# Required action
Your response should contain every record below, copied exactly.

# Dataset entries
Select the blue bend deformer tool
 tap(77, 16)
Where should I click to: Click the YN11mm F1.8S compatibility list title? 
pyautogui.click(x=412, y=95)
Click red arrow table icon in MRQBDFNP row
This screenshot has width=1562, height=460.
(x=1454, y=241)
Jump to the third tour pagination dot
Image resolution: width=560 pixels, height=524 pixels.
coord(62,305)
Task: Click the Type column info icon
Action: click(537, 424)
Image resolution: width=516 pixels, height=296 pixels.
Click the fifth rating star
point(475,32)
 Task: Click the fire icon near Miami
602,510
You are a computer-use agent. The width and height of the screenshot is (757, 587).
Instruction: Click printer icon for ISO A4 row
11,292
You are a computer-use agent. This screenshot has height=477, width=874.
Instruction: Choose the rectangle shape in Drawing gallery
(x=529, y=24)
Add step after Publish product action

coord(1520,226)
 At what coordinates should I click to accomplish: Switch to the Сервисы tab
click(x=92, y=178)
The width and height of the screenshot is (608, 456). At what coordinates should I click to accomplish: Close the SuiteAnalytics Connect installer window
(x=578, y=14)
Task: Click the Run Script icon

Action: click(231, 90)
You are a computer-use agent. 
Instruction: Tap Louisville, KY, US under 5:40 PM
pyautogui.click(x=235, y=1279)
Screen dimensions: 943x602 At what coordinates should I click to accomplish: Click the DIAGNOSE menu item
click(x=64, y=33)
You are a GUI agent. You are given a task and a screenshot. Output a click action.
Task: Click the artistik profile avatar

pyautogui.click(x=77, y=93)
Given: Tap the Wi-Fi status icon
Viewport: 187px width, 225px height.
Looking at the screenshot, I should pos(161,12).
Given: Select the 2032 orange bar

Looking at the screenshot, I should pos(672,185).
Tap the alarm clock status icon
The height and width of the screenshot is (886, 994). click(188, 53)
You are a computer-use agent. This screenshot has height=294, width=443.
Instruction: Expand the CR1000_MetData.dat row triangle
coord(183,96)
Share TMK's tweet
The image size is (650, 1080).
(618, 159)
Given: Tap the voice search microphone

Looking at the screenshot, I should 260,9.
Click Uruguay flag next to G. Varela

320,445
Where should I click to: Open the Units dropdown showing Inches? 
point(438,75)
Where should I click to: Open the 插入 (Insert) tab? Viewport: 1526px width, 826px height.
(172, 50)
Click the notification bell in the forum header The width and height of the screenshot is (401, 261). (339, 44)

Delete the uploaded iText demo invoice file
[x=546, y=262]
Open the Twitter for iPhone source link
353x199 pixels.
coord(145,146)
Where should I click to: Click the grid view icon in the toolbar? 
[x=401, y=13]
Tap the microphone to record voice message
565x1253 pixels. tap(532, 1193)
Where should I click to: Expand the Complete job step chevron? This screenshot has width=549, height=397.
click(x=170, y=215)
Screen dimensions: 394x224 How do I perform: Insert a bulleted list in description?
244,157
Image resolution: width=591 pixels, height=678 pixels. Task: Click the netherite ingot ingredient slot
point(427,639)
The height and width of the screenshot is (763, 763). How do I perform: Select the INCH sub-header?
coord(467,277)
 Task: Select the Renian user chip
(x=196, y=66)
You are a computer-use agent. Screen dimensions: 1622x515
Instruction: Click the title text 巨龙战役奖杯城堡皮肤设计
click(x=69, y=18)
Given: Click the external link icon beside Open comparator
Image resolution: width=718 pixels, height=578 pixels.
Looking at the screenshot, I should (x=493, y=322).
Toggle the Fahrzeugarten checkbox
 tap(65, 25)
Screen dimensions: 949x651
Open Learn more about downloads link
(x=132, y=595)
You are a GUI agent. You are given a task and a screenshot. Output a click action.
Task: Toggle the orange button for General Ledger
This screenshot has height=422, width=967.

# Written solution
Select the blue bend deformer tool
 tap(77, 16)
Where should I click to: Click the YN11mm F1.8S compatibility list title? 
pyautogui.click(x=412, y=95)
Click red arrow table icon in MRQBDFNP row
This screenshot has width=1562, height=460.
(x=1454, y=241)
Jump to the third tour pagination dot
Image resolution: width=560 pixels, height=524 pixels.
coord(62,305)
Task: Click the Type column info icon
Action: click(537, 424)
Image resolution: width=516 pixels, height=296 pixels.
Click the fifth rating star
point(475,32)
 Task: Click the fire icon near Miami
602,510
You are a computer-use agent. The width and height of the screenshot is (757, 587).
Instruction: Click printer icon for ISO A4 row
11,292
You are a computer-use agent. This screenshot has height=477, width=874.
Instruction: Choose the rectangle shape in Drawing gallery
(x=529, y=24)
Add step after Publish product action

coord(1520,226)
 At what coordinates should I click to accomplish: Switch to the Сервисы tab
click(x=92, y=178)
The width and height of the screenshot is (608, 456). At what coordinates should I click to accomplish: Close the SuiteAnalytics Connect installer window
(x=578, y=14)
Task: Click the Run Script icon

Action: click(231, 90)
You are a computer-use agent. 
Instruction: Tap Louisville, KY, US under 5:40 PM
pyautogui.click(x=235, y=1279)
Screen dimensions: 943x602 At what coordinates should I click to accomplish: Click the DIAGNOSE menu item
click(x=64, y=33)
You are a GUI agent. You are given a task and a screenshot. Output a click action.
Task: Click the artistik profile avatar

pyautogui.click(x=77, y=93)
Given: Tap the Wi-Fi status icon
Viewport: 187px width, 225px height.
Looking at the screenshot, I should pos(161,12).
Given: Select the 2032 orange bar

Looking at the screenshot, I should pos(672,185).
Tap the alarm clock status icon
The height and width of the screenshot is (886, 994). click(188, 53)
You are a computer-use agent. This screenshot has height=294, width=443.
Instruction: Expand the CR1000_MetData.dat row triangle
coord(183,96)
Share TMK's tweet
The image size is (650, 1080).
(618, 159)
Given: Tap the voice search microphone

Looking at the screenshot, I should 260,9.
Click Uruguay flag next to G. Varela

320,445
Where should I click to: Open the Units dropdown showing Inches? 
point(438,75)
Where should I click to: Open the 插入 (Insert) tab? Viewport: 1526px width, 826px height.
(172, 50)
Click the notification bell in the forum header The width and height of the screenshot is (401, 261). (339, 44)

Delete the uploaded iText demo invoice file
[x=546, y=262]
Open the Twitter for iPhone source link
353x199 pixels.
coord(145,146)
Where should I click to: Click the grid view icon in the toolbar? 
[x=401, y=13]
Tap the microphone to record voice message
565x1253 pixels. tap(532, 1193)
Where should I click to: Expand the Complete job step chevron? This screenshot has width=549, height=397.
click(x=170, y=215)
Screen dimensions: 394x224 How do I perform: Insert a bulleted list in description?
244,157
Image resolution: width=591 pixels, height=678 pixels. Task: Click the netherite ingot ingredient slot
point(427,639)
The height and width of the screenshot is (763, 763). How do I perform: Select the INCH sub-header?
coord(467,277)
 Task: Select the Renian user chip
(x=196, y=66)
You are a computer-use agent. Screen dimensions: 1622x515
Instruction: Click the title text 巨龙战役奖杯城堡皮肤设计
click(x=69, y=18)
Given: Click the external link icon beside Open comparator
Image resolution: width=718 pixels, height=578 pixels.
Looking at the screenshot, I should (x=493, y=322).
Toggle the Fahrzeugarten checkbox
 tap(65, 25)
Screen dimensions: 949x651
Open Learn more about downloads link
(x=132, y=595)
You are a GUI agent. You are given a task and a screenshot. Output a click action.
Task: Toggle the orange button for General Ledger
This screenshot has height=422, width=967.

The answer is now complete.